Through gritted teeth, he growled, “I’ll tell you what I know. I know I better not find any of her friends still here or they’re going to get my Scared Straight
lecture right along with Katie. I told Faith to send all the girls home, and for their sakes, I hope they hightailed it.”

She hoped so too. One intoxicated thirteen-year-old appeared to be more than enough to impair Danny’s judgment. His parenting reflexes were out of whack, and she had a feeling he was likely to mow down anyone who came across his path. “
Scared Straight
lecture? I know you’re a cop, but—”

“But what?” His defensive posture, the clench of his jaw, warned her to back off.

Too bad
.

“Cop talk is not what Katie needs right now. What she needs is her father.”

His Adam’s apple bobbed up and down. She could feel the tension humming off his body, reverberating through the thin air that grew colder by the minute. He was holding something back.

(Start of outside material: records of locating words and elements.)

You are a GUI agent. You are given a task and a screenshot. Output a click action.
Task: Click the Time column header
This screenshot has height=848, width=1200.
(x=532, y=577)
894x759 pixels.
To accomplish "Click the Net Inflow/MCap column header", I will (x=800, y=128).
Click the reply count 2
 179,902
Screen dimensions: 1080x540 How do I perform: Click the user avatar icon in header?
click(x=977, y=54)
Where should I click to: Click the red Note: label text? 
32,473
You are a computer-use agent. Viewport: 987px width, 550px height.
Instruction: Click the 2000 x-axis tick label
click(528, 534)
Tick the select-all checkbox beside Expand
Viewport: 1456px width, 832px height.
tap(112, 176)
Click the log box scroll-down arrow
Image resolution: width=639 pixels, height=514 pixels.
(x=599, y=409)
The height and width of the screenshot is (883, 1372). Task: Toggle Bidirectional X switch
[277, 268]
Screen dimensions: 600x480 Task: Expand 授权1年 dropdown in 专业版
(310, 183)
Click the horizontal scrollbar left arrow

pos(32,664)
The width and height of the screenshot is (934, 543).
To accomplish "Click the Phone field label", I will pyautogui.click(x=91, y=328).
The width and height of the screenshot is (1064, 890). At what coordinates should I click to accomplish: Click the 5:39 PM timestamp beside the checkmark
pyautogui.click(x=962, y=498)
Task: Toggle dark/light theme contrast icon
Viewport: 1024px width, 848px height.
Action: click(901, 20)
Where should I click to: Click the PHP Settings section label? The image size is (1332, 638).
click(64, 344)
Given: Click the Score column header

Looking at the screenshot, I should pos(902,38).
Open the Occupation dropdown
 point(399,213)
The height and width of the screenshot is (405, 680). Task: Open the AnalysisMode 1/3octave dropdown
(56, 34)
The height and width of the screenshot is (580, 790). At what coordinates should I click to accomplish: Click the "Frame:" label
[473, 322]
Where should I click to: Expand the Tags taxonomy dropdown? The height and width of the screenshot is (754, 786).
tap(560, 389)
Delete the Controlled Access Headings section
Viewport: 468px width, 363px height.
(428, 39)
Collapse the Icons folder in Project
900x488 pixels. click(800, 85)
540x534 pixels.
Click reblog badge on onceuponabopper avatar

“A second ago you said Katie’s not like other kids, that she knows better. What am I missing? What makes Katie so different.”

Lifting his head from the steering wheel, he hit the garage door opener and re-started the engine, pulled into the garage. As the door squeaked shut behind them, he killed the ignition.

“Danny?”

“Yeah?”

“What’s so different about Katie? Why should she know any more than other kids her age to stay away from drugs and alcohol?”

Squeezing his eyes shut, he pinched the bridge of his nose. Her hand still rested on his knee, and when he laid his hand atop hers she felt a tremble, barely perceptible, but real.

“Katie knows better because of her mom.”

Their fingers laced, and he lifted her palm to his lips and pressed a kiss into it. Releasing her hand, he met her eyes. “I never told you how my wife died because I didn’t want you to focus on that, on anything, but taking care of yourself. But here it is: Grace killed herself, and she used booze and pills to do the job. So yeah, I guess I am hyper-vigilant about Katie, or anyone I love when it comes to substance abuse. With Grace, the doctors said it was postpartum depression that led to the drinking, and ultimately to her suicide. I hadn’t heard of it back then, but I should’ve been there for her. A man should know how to take care of his wife…a man should know how to take care of his daughter.”

Sky’s hand pressed his knee.

He gulped down air. “You’re right, Katie doesn’t need a lecture.” His voice cracked into harsh, icy strands. “What she needs is her mom.”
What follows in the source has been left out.